Quem não tem pressa come confit
Marcelo Bergamo dá dicas de como confitar carnes, técnica usada para concentrar o sabor por meio da conserva em gordura. (Caderno Paladar - Jornal Estadão)
Caderno Paladar - Jornal Estadão
Quando inventaram a geladeira, o confit perdeu espaço na conservação de carnes. Mas ganhou status gourmet entre os que não dispensam pato, ganso, porco ou até cabra velha preservados e amaciados na própria gordura.
Confira as dicas de Marcelo Bergamo
Ele não tem mais sua função original, mas está longe de se tornar obsoleto. O confit nasceu como técnica de conservação - a carne é guardada em sua própria gordura. Porém, com o tempo (e a invenção da geladeira), passou a ser cultuado como receita. O motivo? Além de concentrar o sabor, confitar dá maciez à carne.
O processo é simples: a carne é temperada e cozida na própria gordura, lentamente. Depois, carne e gordura descansam juntas até o dia de irem ao forno ou à frigideira. Por séculos, foi assim que se garantiu o consumo de carne durante o ano todo, no mundo inteiro.

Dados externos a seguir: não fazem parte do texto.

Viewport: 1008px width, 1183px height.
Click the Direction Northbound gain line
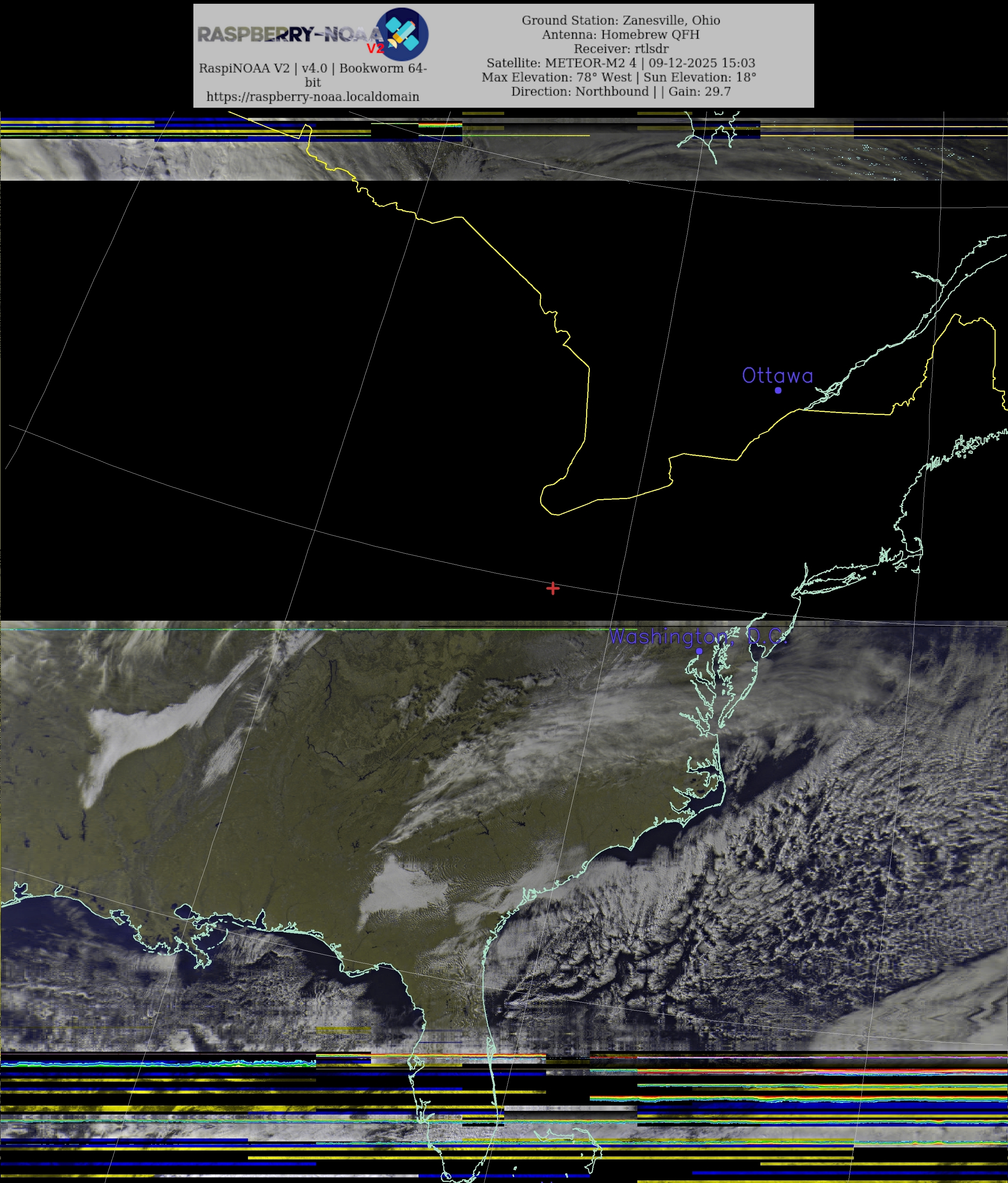pyautogui.click(x=621, y=91)
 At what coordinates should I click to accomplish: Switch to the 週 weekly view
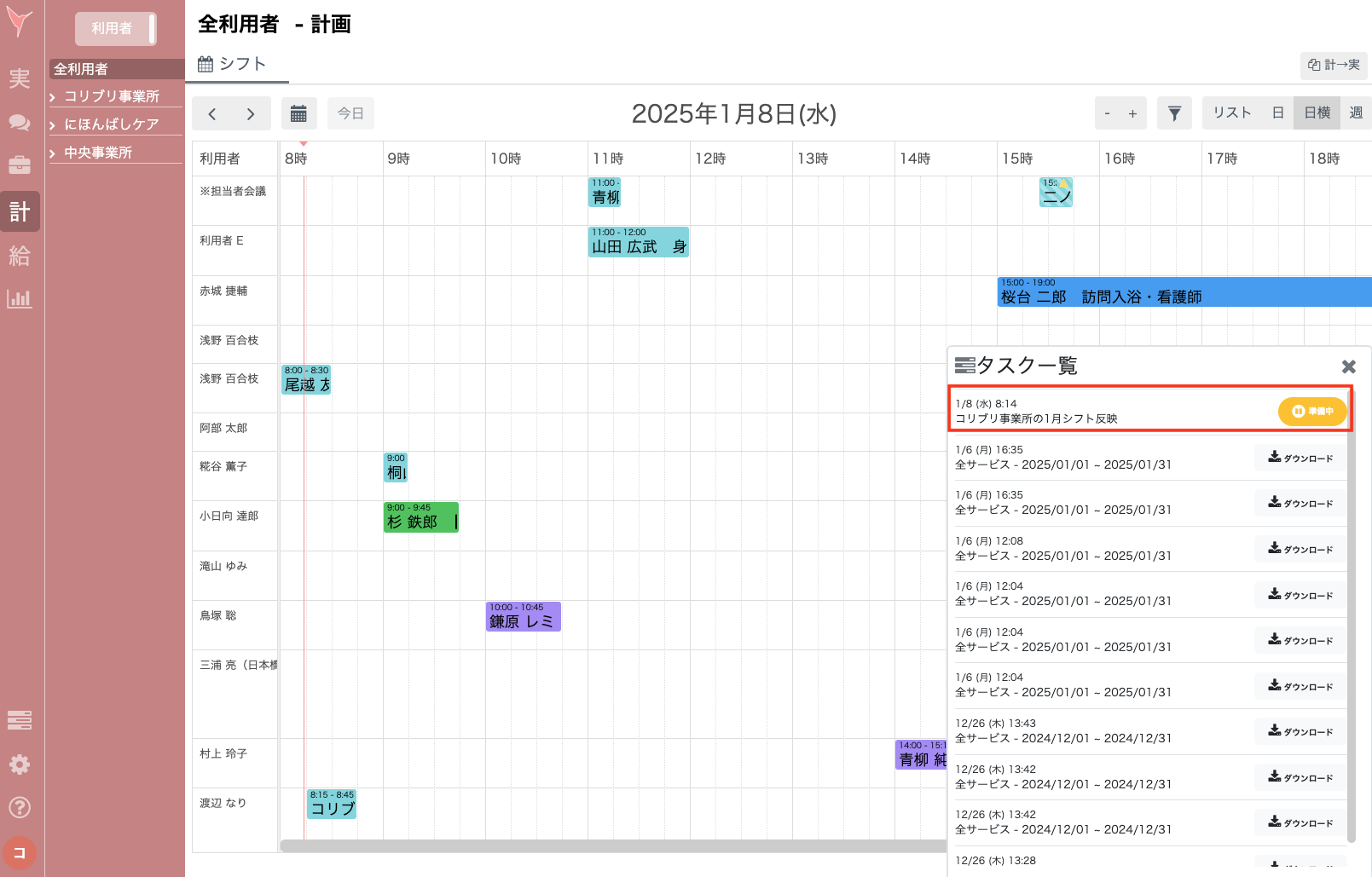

Além de pato e porco, na França também se confita ganso; e na Espanha, como no Brasil, é comum cozinhar o porco na própria gordura. Os portugueses fazem a chanfana, um confit camponês para aproveitar a carne da cabra velha. Ela descansa na banha e cozinha em vinho tinto (tema da coluna de Dias Lopes na edição de 7/7/2011). Na cozinha judaica, é comum usar a gordura da galinha caipira para confitar arenque (prato conhecido como herring schmaltz). Mas Andrea Kaufmann, chef do AK Vila, prefere confitar a coxa da galinha e servi-la com repolho roxo agridoce.
Um dos pratos mais emblemáticos do Líbano é o qawarma - tradição dos antigos habitantes das montanhas mantida até hoje. As ovelhas da raça awassi (que têm rabo gordo) são submetidas a regimes forçados de engorda, abatidas e confitadas em uma jarra de barro com a própria gordura. "Geralmente as ovelhas são recheadas com arroz, tomate, grão-de-bico e carne moída. Pode soar agressivo, mas asrefeições com qawarma sempre foram sinônimo de delicadeza", diz a autora e jornalista gastronômica libanesa Anissa Helou.
Na Nova Zelândia, Austrália e Tasmânia existe a tradição de confitar uma ave chamada mutton-bird (pássaro-carneiro), gordurosa e com sabor que lembra o do carneiro - daí o nome.
O confit de canard (pato), que de tão famoso virou sinônimo do termo na França, surgiu no sudoeste do país, no século 18. Por ali, entrar em uma casa e não ver um pote com pato confitado é como abrir a geladeira do brasileiro e não encontrar uma tigelinha com feijão. O confit está em todos os cardápios. Pode ser acompanhado de batatas ou legumes, vai bem com terrine de foie gras, recheia massas, é desfiado na salada e indispensável à "feijoada francesa", o cassoulet.
Francês da Gasconha (ele não descarta a possibilidade de ser descendente do Dartagnan que inspirou o mosqueteiro de Alexandre Dumas), o chef do restaurante paulistano Le Bouchon, Patrice Dartagnan, é especialista em confit. Segue à risca a receita de sua terra. "Uso a coxa e a sobrecoxa do pato", ensina. "Primeiro, tempero com sal grosso, tomilho, sálvia e alecrim. Deixo marinando um dia. E depois aproximadamente 4 horas cozinhando na gordura do pato, em fogo baixo (90°C)."
A carne esfria em um pote com a gordura e vai à geladeira por pelo menos 12 horas. Na hora de usar, o chef leva a carne ao forno com um pouco da gordura por cima. Fica extremamente crocante. Ele a serve com batatas sauté com alho e salsinha e cogumelos frescos cozidos na mesma gordura do pato.
O chef Benny Novak, do Ici Bistrô, em São Paulo, tem dois conselhos para quem aceitar a sugestão do Paladar de abrir sua própria confitaria: "Quando estiver cozinhando a carne na gordura, não deixe a temperatura atingir mais de 90°C - porque a carne vai fritar - e preste atenção ao tempo da marinada (leia no quadro ao lado). Os nossos são mais simples: não se acanhe com o nome francês e perca a culpa de encher a panela de banha animal.